**THE TASKS**
A: Print everything in the OPPO HA-2 review from "Thursday, September 3, 2015" down to "piece of kit.", matching the original word for word.
B: Give every maximum output power rating in the OPPO HA-2 review, along with the impedance for each.

**SOURCE EXTRACT**
--------
Thursday, September 3, 2015

[Impression] OPPO Digital HA-2 amp+DAC - A Slice of Portable Audio Heaven

You probably already know OPPO as a smartphone brand, but the company called OPPO Digital isn’t exactly the same. It is the American sister company of the Chinese smartphone company, and its main business is Blu-ray player. Recent years however, the company also begins to develop a series of personal audio products including desktop headphone amp and a few planar magnetic headphones, which are very well received by the audiophiles’ community. The HA-2 we are going to look at is the company’s first portable amp + DAC and as the title of this article already suggested – quite an outstanding piece of kit.

HA2-01.jpg



Spec
Frequency Response: 20 Hz - 200 kHz
Audio-in Level: 1Vrms
Line-out Level: 1Vrms
Recommended Headphone Impedance: 16 Ohm - 300 Ohm
Maximum Output Power: 300mW @ 16 Ohm, 220mW @ 32 Ohm, 30mW @ 300 Ohm
Headphone-out Output Impedance: 0.5 Ohm
Output: 3.5mm Headphone-out, 3.5mm Line-out
Input:
Analog: 3.5 mm stereo audio-in
Digital:  
USB A for iPod / iPhone / iPad;
USB micro-B for smartphones with USB OTG feature and computers.
--------
**GIVEN MATERIAL**

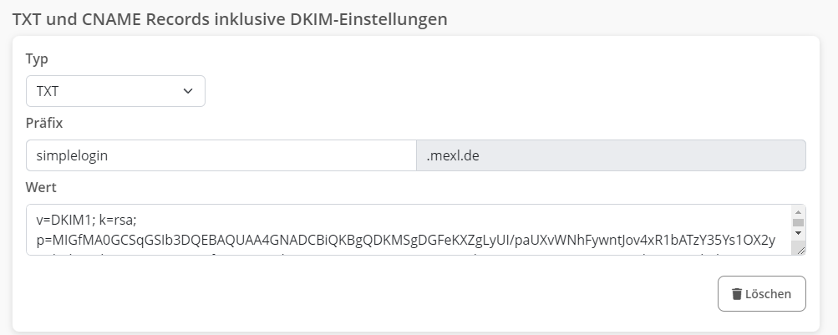Click the scrollbar thumb of the Wert box
The width and height of the screenshot is (838, 335).
coord(798,223)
--------
**RESULTS FOR EACH TASK**
A:
Thursday, September 3, 2015

[Impression] OPPO Digital HA-2 amp+DAC - A Slice of Portable Audio Heaven

You probably already know OPPO as a smartphone brand, but the company called OPPO Digital isn’t exactly the same. It is the American sister company of the Chinese smartphone company, and its main business is Blu-ray player. Recent years however, the company also begins to develop a series of personal audio products including desktop headphone amp and a few planar magnetic headphones, which are very well received by the audiophiles’ community. The HA-2 we are going to look at is the company’s first portable amp + DAC and as the title of this article already suggested – quite an outstanding piece of kit.

B:
- 300mW @ 16 Ohm
- 220mW @ 32 Ohm
- 30mW @ 300 Ohm